Tomás

S. Raúl Zamora Guerra. Pastoral Vocacional de la Arquidiócesis de Managua.

"No tuve más remedio que exclamar: Señor mío y Dios mío" (Jn 20, 24-29)
Hombre, incrédulo no voy a decir que no lo fue porque está en los Evangelios, pero a cualquiera en mi lugar le hubiera pasado tres cuarto de los mismo, ¡también es verdad! Y luego, que no se diga que no me saqué la espina de la incredulidad bien sacada cuando le dije aquello de ¡Señor mío y Dios mío!

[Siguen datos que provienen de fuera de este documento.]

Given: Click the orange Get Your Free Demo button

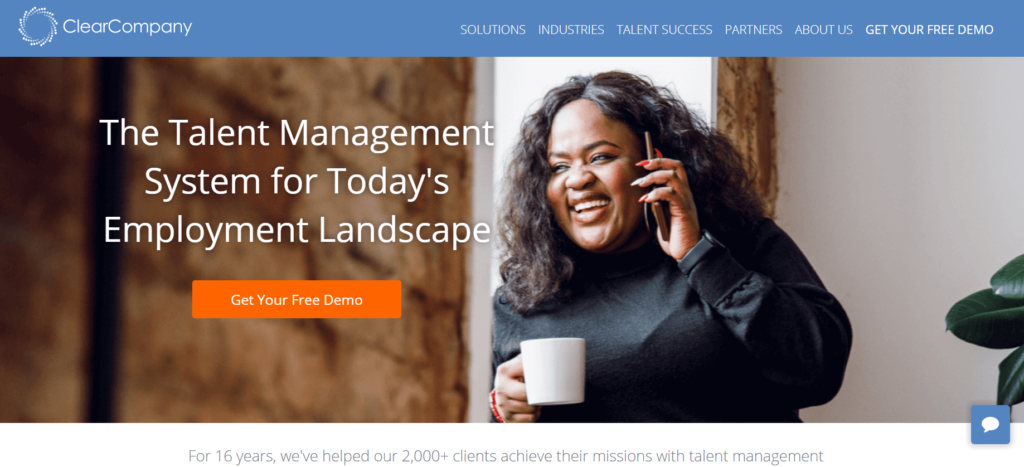Looking at the screenshot, I should click(x=296, y=300).
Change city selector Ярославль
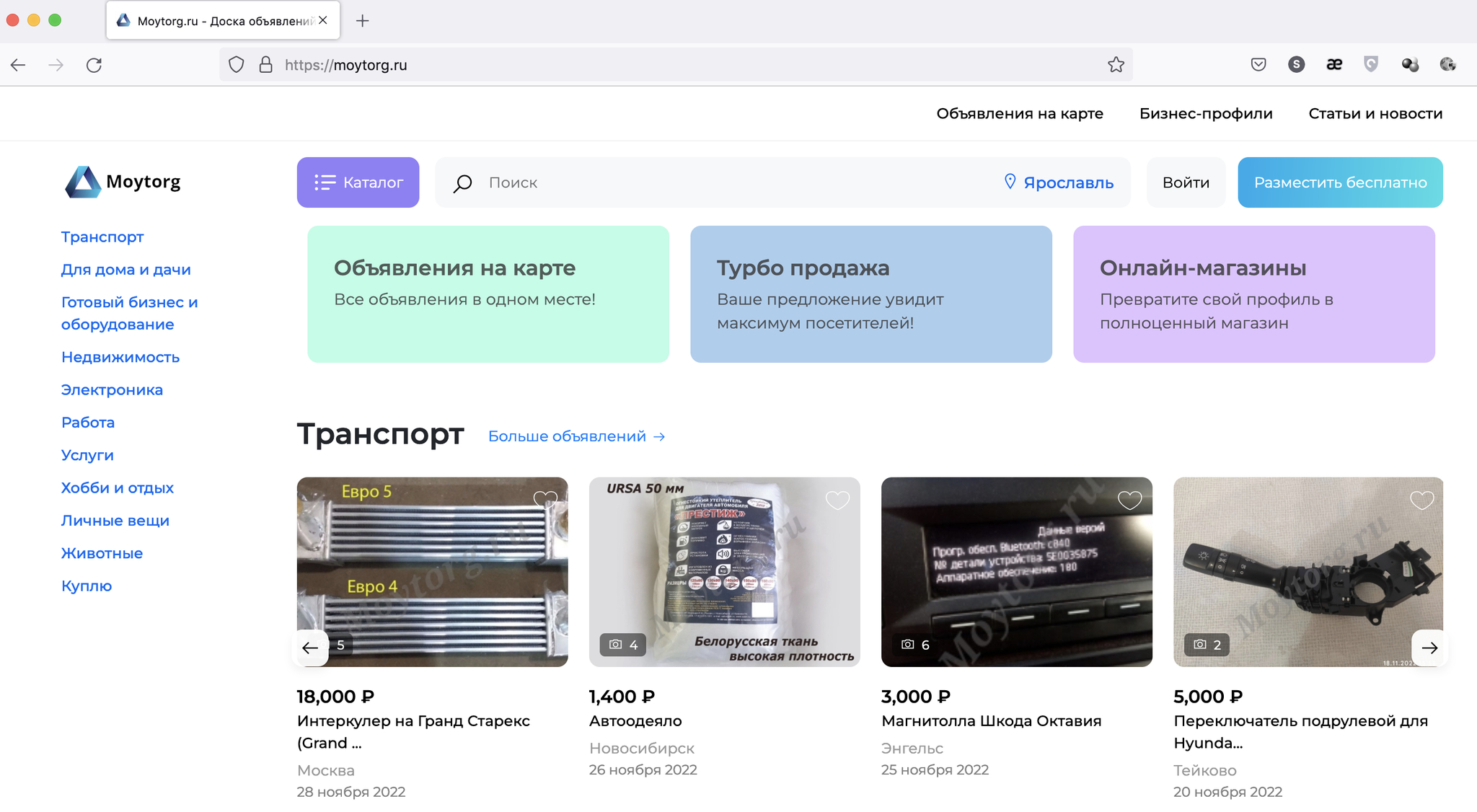The height and width of the screenshot is (812, 1477). 1059,182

Yo no es que fuera incrédulo de no creer en El. Era lo que diríamos un poco despistado. Y luego que lo de la resurrección son palabras mayores. A ver ¿a cuántos les ha ocurrido en la vida encontrarse cara a cara con un resucitado?
Claro, es que yo me despisté un poco con respecto a los demás compañeros, porque hubo un momento en que pareció que le estábamos dando la razón al profeta, cuando dijo "Heriré al pastor y se dispersarán las ovejas" (Zac. 13,7). Fue un verdadero desconcierto.
Ocurre entonces que llego yo donde sabía que estaban reunidos y me plantan de sopetón que ya había resucitado y que le habían visto todos. ¡Todos menos yo! Me dio rabia, la verdad, y más que nada por rabia, y no por incredulidad, dije aquello de que no creería hasta que tocara los agujeros de sus manos y de su costado. Yo comprendo que sonaba un poco fuerte, pero, en fin, lo dije. No voy a negarlo ahora.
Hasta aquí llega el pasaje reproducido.